The primary use case for PEM support is reading keys directly from .pem files content, but I wanted to show something else. The pure Bouncy Castle implementation I've brought up previously is part of my Web Push library and was created to provide an ES256 signature based on a VAPID private key. VAPID private key can't be used directly with .NET, but with new .NET 5 APIs, it can be encoded into PEM and imported into an ECDsa instance.

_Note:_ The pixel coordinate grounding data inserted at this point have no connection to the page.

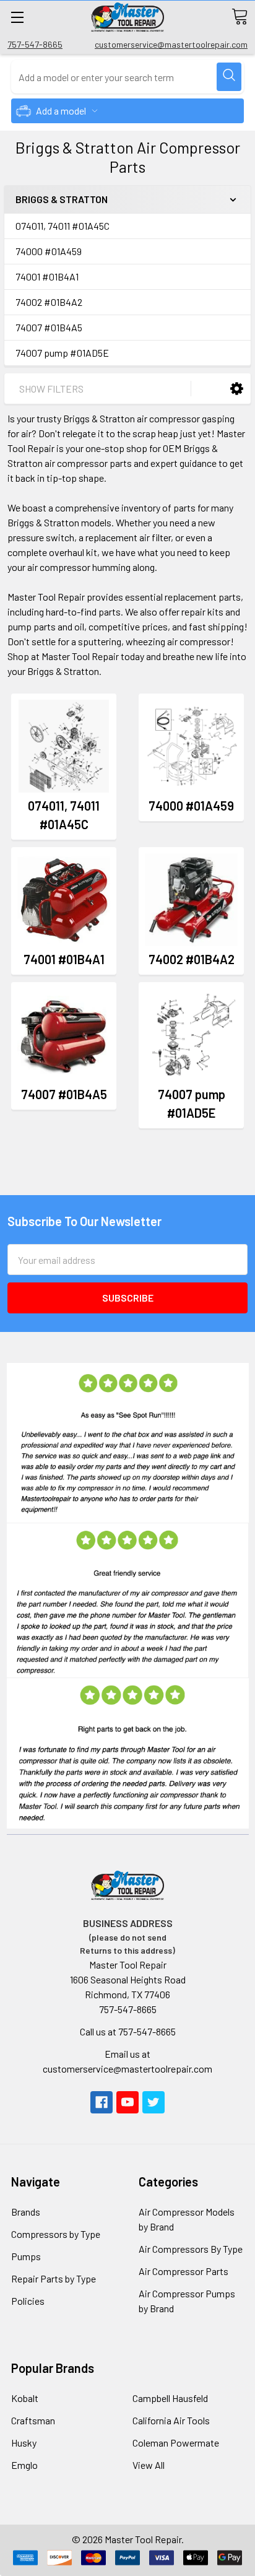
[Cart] (239, 17)
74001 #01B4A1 (47, 276)
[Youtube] (127, 2102)
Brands (25, 2211)
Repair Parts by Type (53, 2278)
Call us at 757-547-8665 (128, 2031)
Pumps (26, 2256)
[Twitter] (153, 2102)
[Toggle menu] (17, 17)
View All (148, 2465)
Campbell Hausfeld (170, 2398)
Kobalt (24, 2398)
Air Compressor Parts (183, 2271)
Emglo (24, 2465)
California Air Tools (171, 2420)
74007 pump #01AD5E (62, 353)
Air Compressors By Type (191, 2249)
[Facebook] (101, 2102)
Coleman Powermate (175, 2442)
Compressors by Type (55, 2234)
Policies (28, 2301)
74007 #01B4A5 (48, 327)
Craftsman (33, 2420)
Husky (24, 2442)
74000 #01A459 (48, 251)
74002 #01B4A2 (48, 302)
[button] (237, 388)
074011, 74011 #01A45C (62, 226)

internal class ES256Signer : IDisposable
{
    private const string PRIVATE_DER_IDENTIFIER = "1.2.840.10045.3.1.7";
    private const string PRIVATE_PEM_KEY_PREFIX = "-----BEGIN EC PRIVATE KEY-----";
    private const string PRIVATE_PEM_KEY_SUFFIX = "-----END EC PRIVATE KEY-----";

    private readonly ECDsa _internalSigner;

    public ES256Signer(byte[] privateKey)
    {
        _internalSigner = ECDsa.Create(ECCurve.NamedCurves.nistP256);
        _internalSigner.ImportFromPem(GetPrivateKeyPem(privateKey));
    }

    ...

    private static ReadOnlySpan<char> GetPrivateKeyPem(byte[] privateKey)
    {
        AsnWriter asnWriter = new AsnWriter(AsnEncodingRules.DER);
        asnWriter.PushSequence();
        asnWriter.WriteInteger(1);
        asnWriter.WriteOctetString(privateKey);
        asnWriter.PushSetOf(new Asn1Tag(TagClass.ContextSpecific, 0, true));
        asnWriter.WriteObjectIdentifier(PRIVATE_DER_IDENTIFIER);
        asnWriter.PopSetOf(new Asn1Tag(TagClass.ContextSpecific, 0, true));
        asnWriter.PopSequence();

        return PRIVATE_PEM_KEY_PREFIX + Environment.NewLine
            + Convert.ToBase64String(asnWriter.Encode()) + Environment.NewLine
            + PRIVATE_PEM_KEY_SUFFIX;
    }
}

That's a lot less code, and it doesn't require that much secret knowledge. The ECDsa class makes the signing itself trivial.

internal class ES256Signer : IDisposable
{
    ...

    public byte[] GenerateSignature(string input)
    {
        return _internalSigner.SignData(Encoding.UTF8.GetBytes(input), HashAlgorithmName.SHA256);
    }

    ...
}

This is an example of important usability improvement which allows .NET developers to reduce LOC, simplify the code, and reduce the number of dependencies.